Orlow sagte weiterhin, dass 80 bis 90 Prozent der Gebäude in Mariupol bombardiert worden seien. Er warf den Russen vor, gezielt Zivilisten zu attackieren, um so eine Kapitulation der Stadt mit ihren zu Kriegsausbruch 400.000 Einwohnern zu erzwingen.
Aus einem bombardierten Theater in Mariupol sind unterdessen Aussagen einer Parlamentsabgeordneten zufolge bereits rund 130 Zivilisten gerettet worden. "Gute Nachrichten, die wir so dringend brauchen: Der Luftschutzkeller unter dem Theater von Mariupol hat standgehalten. Circa 130 Menschen wurden bereits gerettet", schrieb Olga Stefanyschyna am Donnerstag auf Facebook. Helfer seien damit beschäftigt, Trümmer zu entfernen und weitere Menschen zu befreien. "Es ist ein Wunder", schrieb Stefanyschyna.
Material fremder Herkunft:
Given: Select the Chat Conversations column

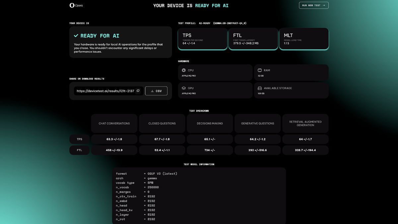Looking at the screenshot, I should 114,123.
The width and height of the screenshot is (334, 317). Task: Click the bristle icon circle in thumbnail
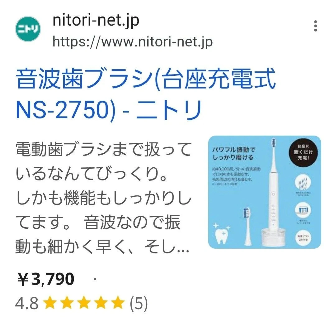(x=303, y=183)
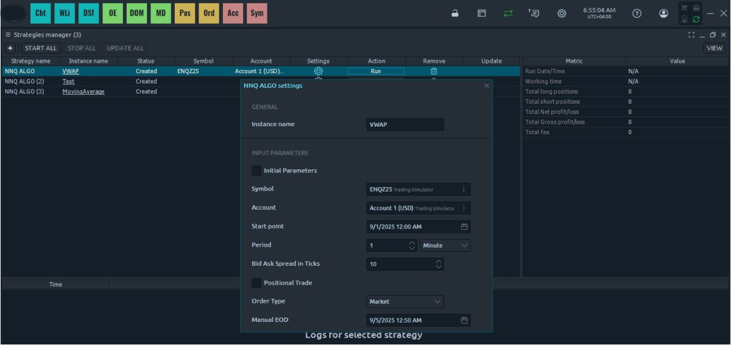
Task: Open the DOM panel shortcut
Action: click(x=136, y=13)
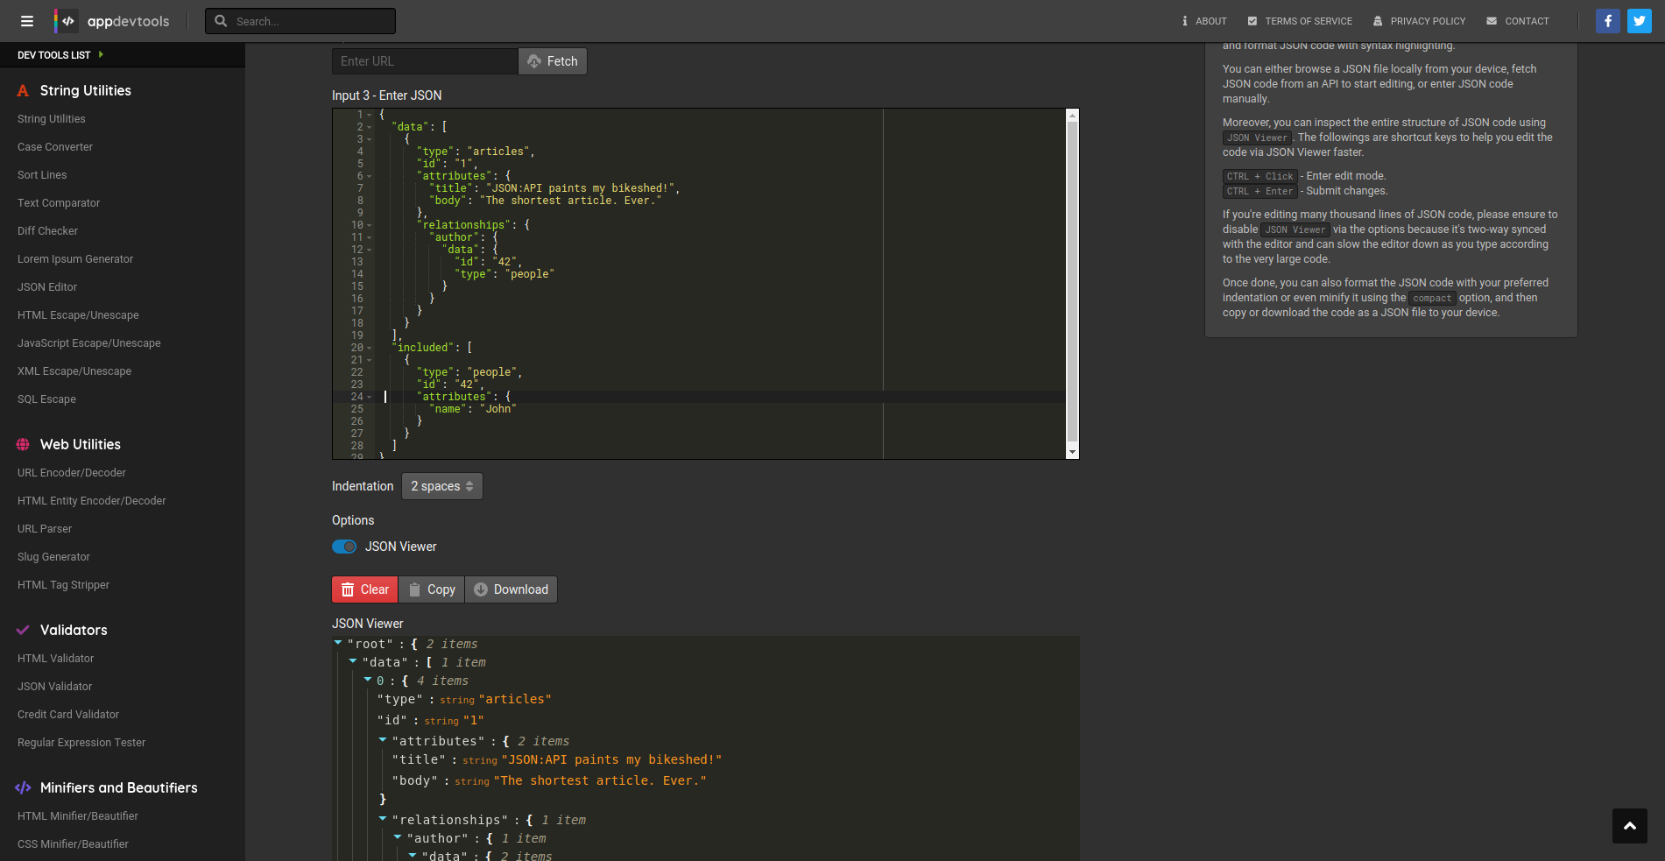Open the Privacy Policy page

click(1419, 21)
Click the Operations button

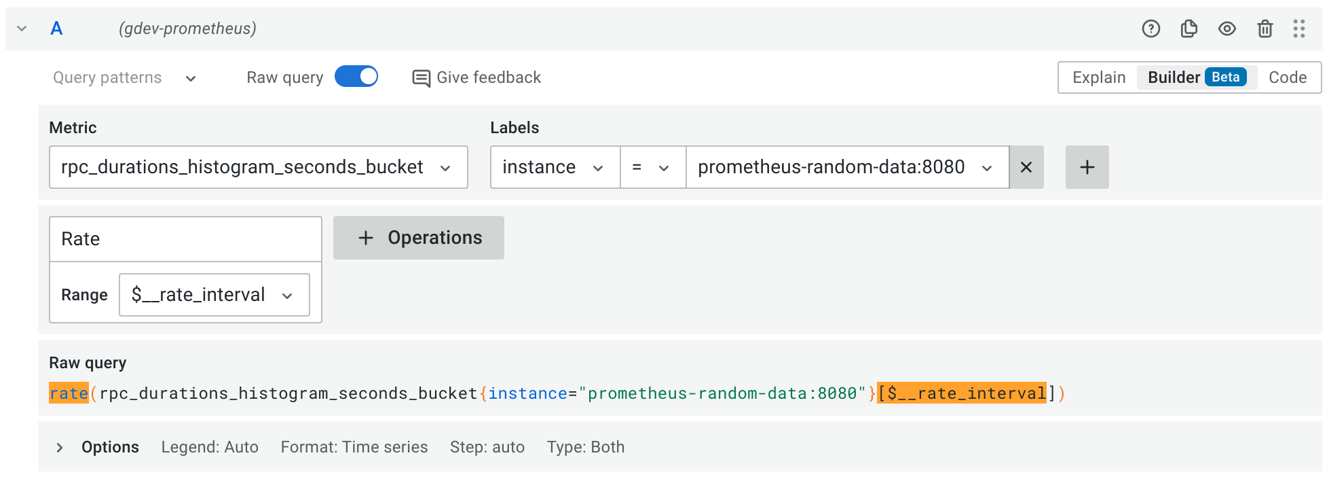(418, 238)
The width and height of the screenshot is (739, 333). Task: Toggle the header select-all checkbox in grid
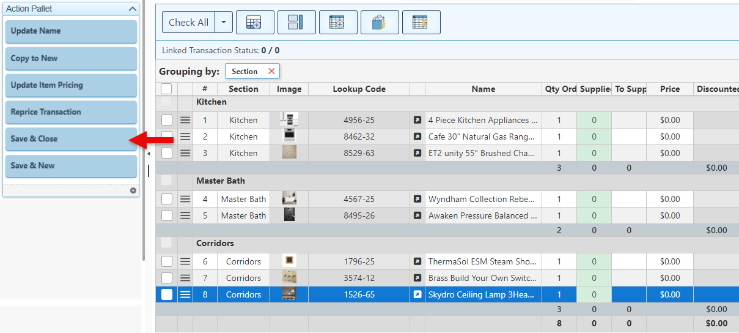166,89
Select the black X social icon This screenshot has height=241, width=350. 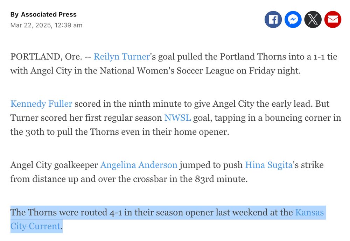click(x=313, y=19)
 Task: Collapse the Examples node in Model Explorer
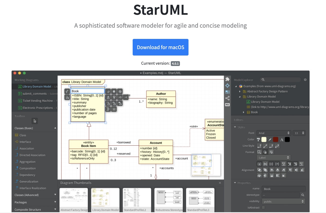[235, 86]
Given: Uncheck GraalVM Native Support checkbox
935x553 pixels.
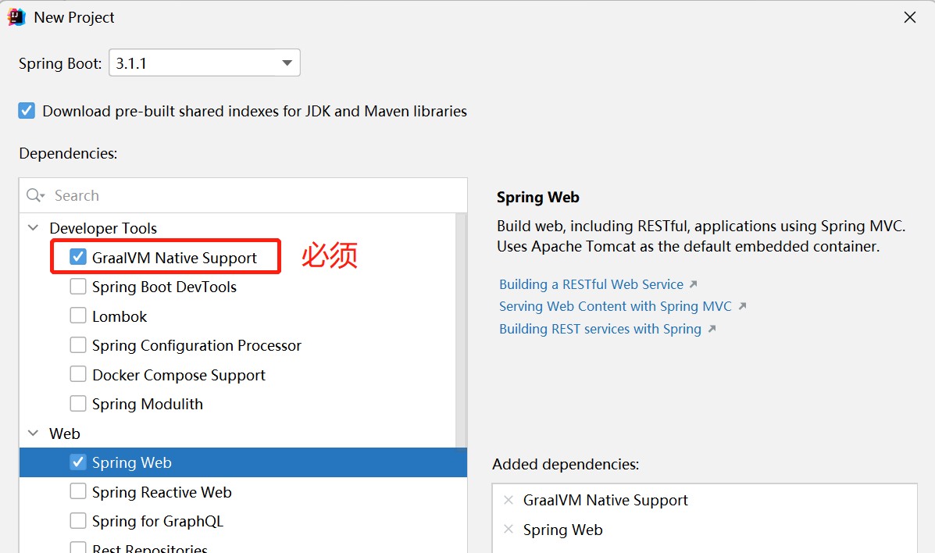Looking at the screenshot, I should [x=78, y=257].
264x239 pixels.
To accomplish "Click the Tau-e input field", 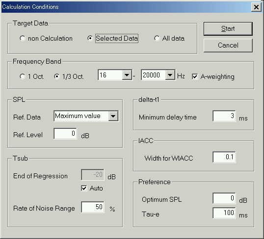I will point(224,213).
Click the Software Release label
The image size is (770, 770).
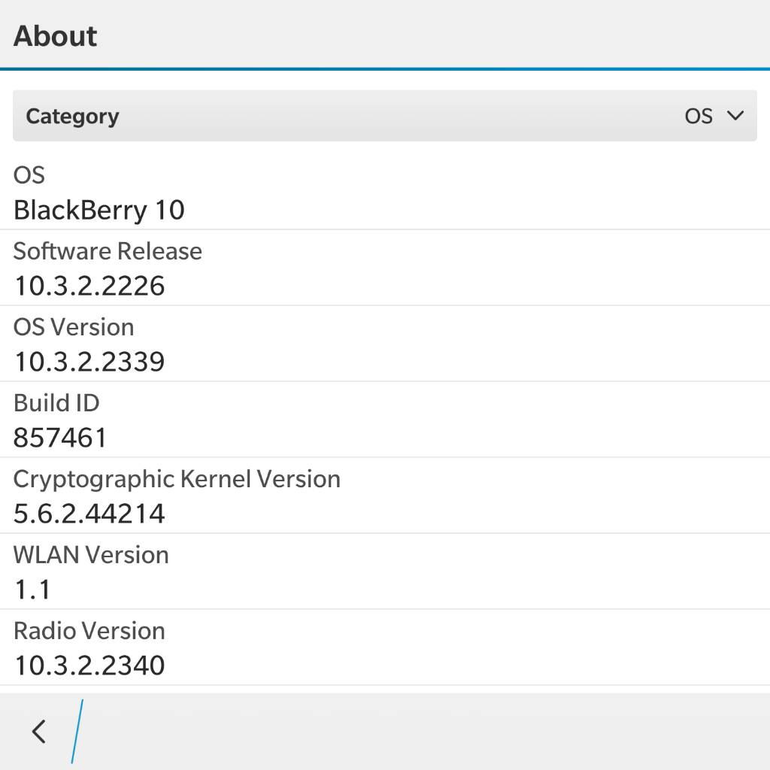click(x=108, y=251)
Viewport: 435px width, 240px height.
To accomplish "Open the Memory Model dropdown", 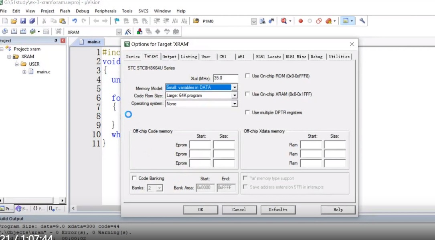I will click(235, 87).
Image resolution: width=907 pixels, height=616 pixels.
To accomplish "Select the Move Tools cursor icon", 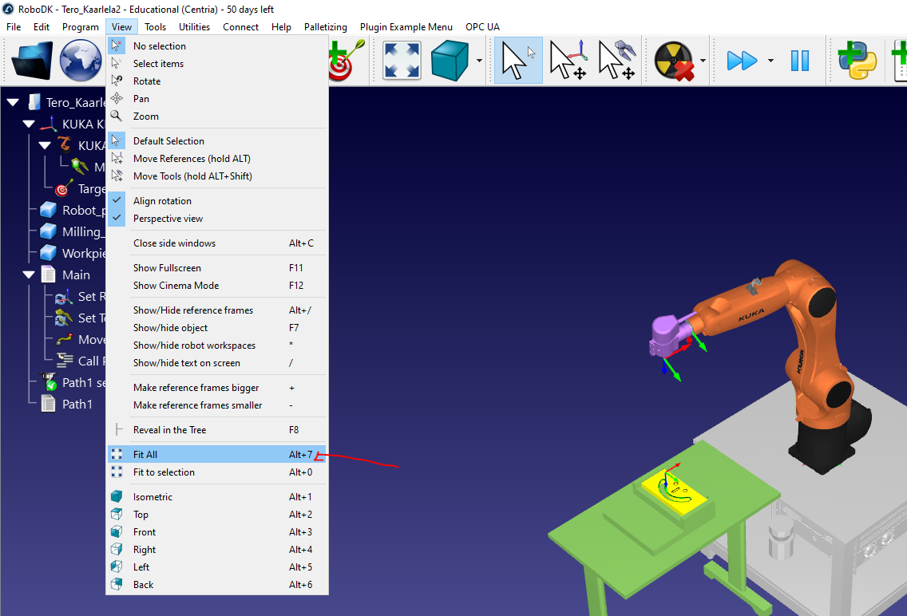I will click(616, 61).
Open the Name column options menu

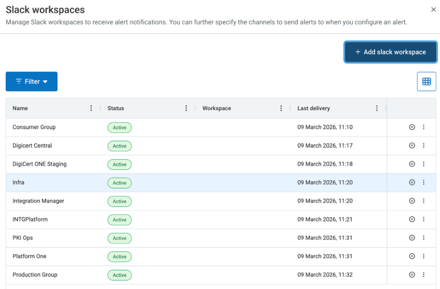tap(91, 108)
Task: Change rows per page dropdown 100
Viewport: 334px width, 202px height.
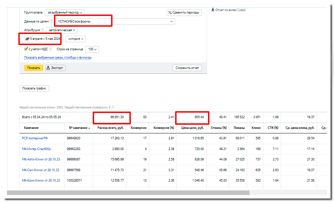Action: pos(93,50)
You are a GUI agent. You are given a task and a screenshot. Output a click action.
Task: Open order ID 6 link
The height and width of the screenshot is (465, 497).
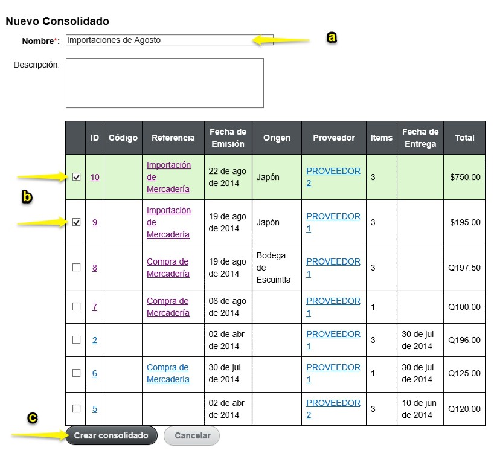(x=95, y=373)
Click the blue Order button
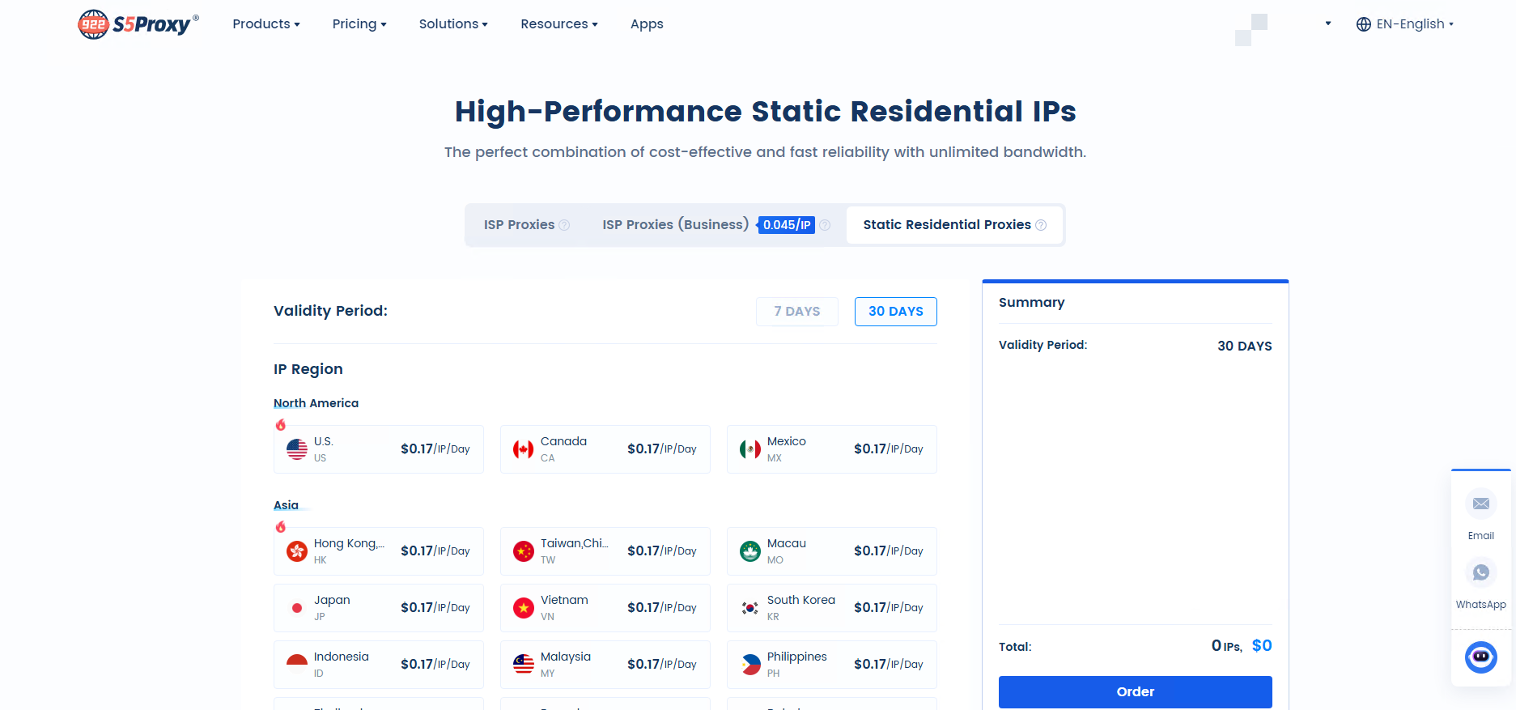 (x=1135, y=691)
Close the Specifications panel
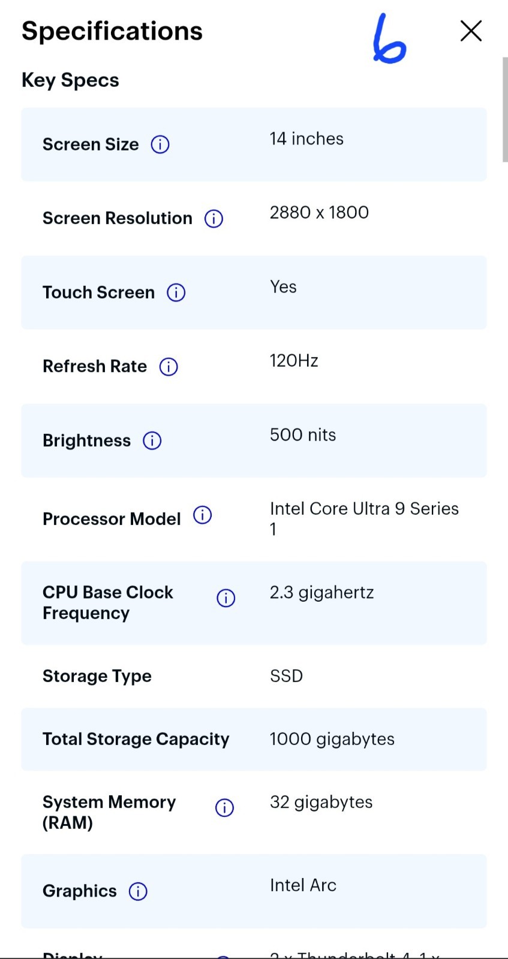 click(x=471, y=31)

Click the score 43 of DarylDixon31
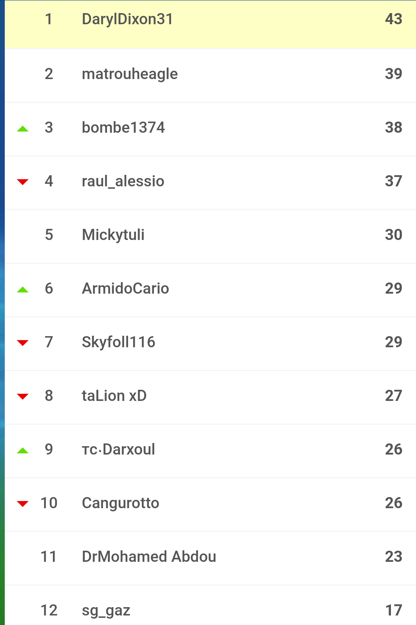[x=393, y=19]
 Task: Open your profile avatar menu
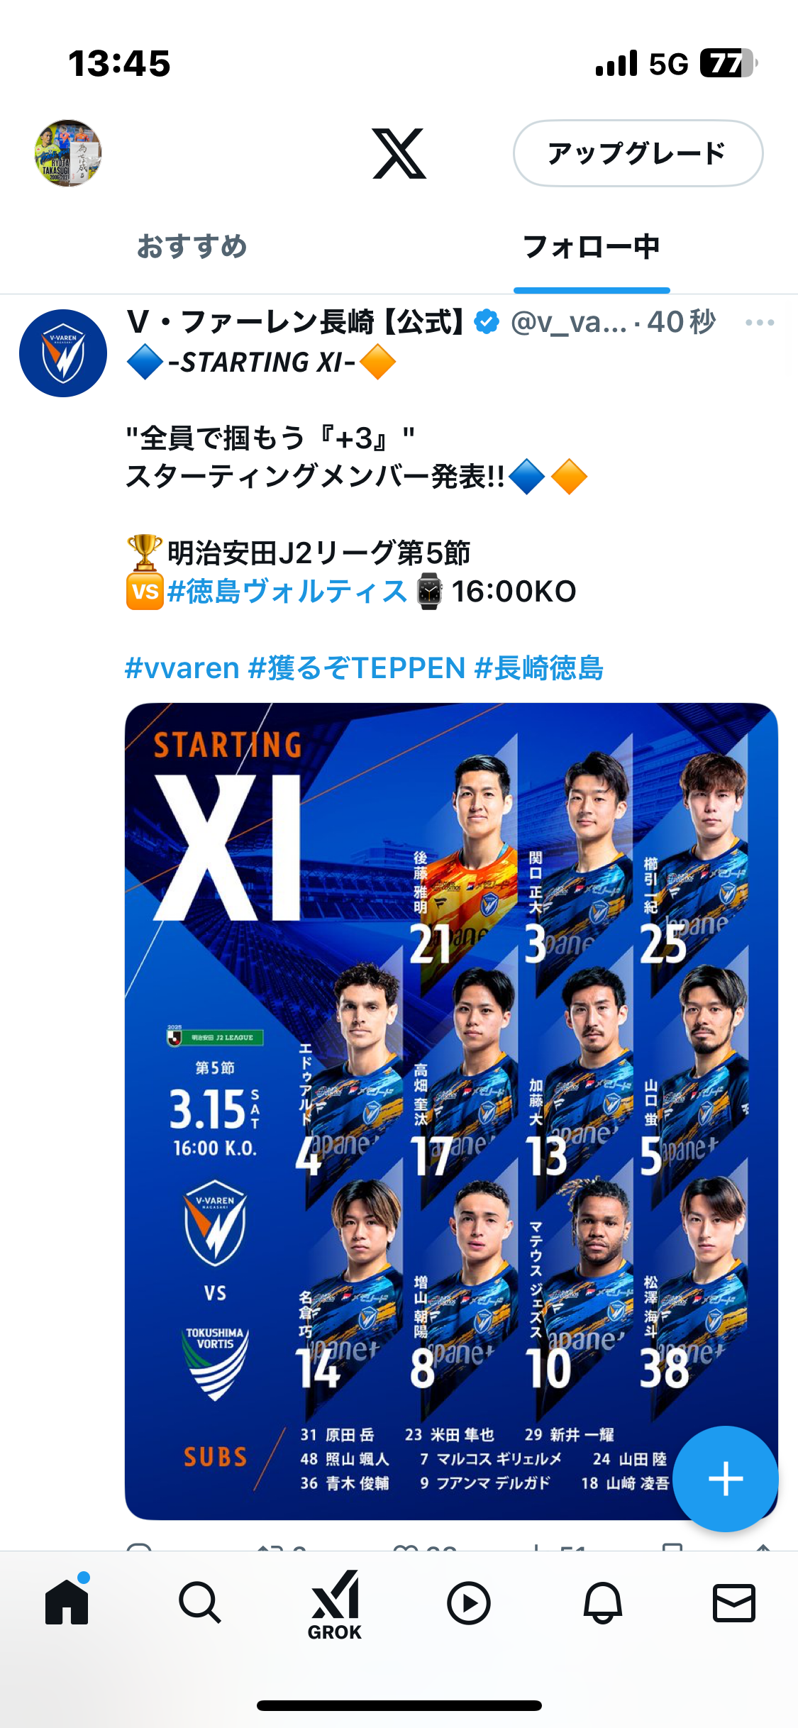click(68, 153)
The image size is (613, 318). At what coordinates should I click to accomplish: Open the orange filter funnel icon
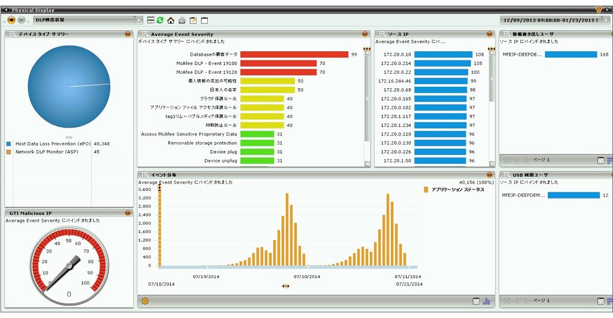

Das Gebäude war ukrainischen Angaben zufolge am Mittwoch angegriffen und weitgehend zerstört worden. Kiew und Moskau gaben sich gegenseitig die Schuld. Behördenangaben zufolge hatten zum Zeitpunkt des Angriffs mehr als 1.000 Menschen im Theater Schutz gesucht.
Fluchtkorridore
Ukrainischen Angaben zufolge sind für Donnerstag landesweit neun Fluchtkorridore geplant, über die sich Zivilisten aus umkämpften Gebieten in Sicherheit bringen können. In die von Russland belagerte Hafenstadt Mariupol, wo die Lage besonders dramatisch ist, solle zudem von Saporischschja aus ein Tanklaster mit Kraftstoff für Privatautos geschickt werden, sagte Vizeregierungschefin Iryna Wereschtschuk am Vormittag in einer Videobotschaft.
In den vergangenen Tagen hatten ukrainischen Angaben zufolge Tausende Zivilisten Mariupol mit seinen einst 400.000 Einwohnern in rund 6.500 Privatautos verlassen. Auf der Flucht sollen sie aber teils beschossen worden sein. Hilfskonvois hingegen kommen nach Angaben aus Kiew seit Tagen nicht bis in die Stadt am Asowschen Meer durch.
Weitere Fluchtkorridore soll es am Donnerstag laut Wereschtschuk auch aus der ostukrainischen Stadt Charkiw nach Wowtschansk sowie aus den Orten Borodjanka und Schewtschenkowe bei Kiew nach Schytomyr und Browary geben. Außerdem sollen Lebensmittel und Medikamente in fünf weitere Orte gebracht werden, darunter Hostomel in der Kiewer Region.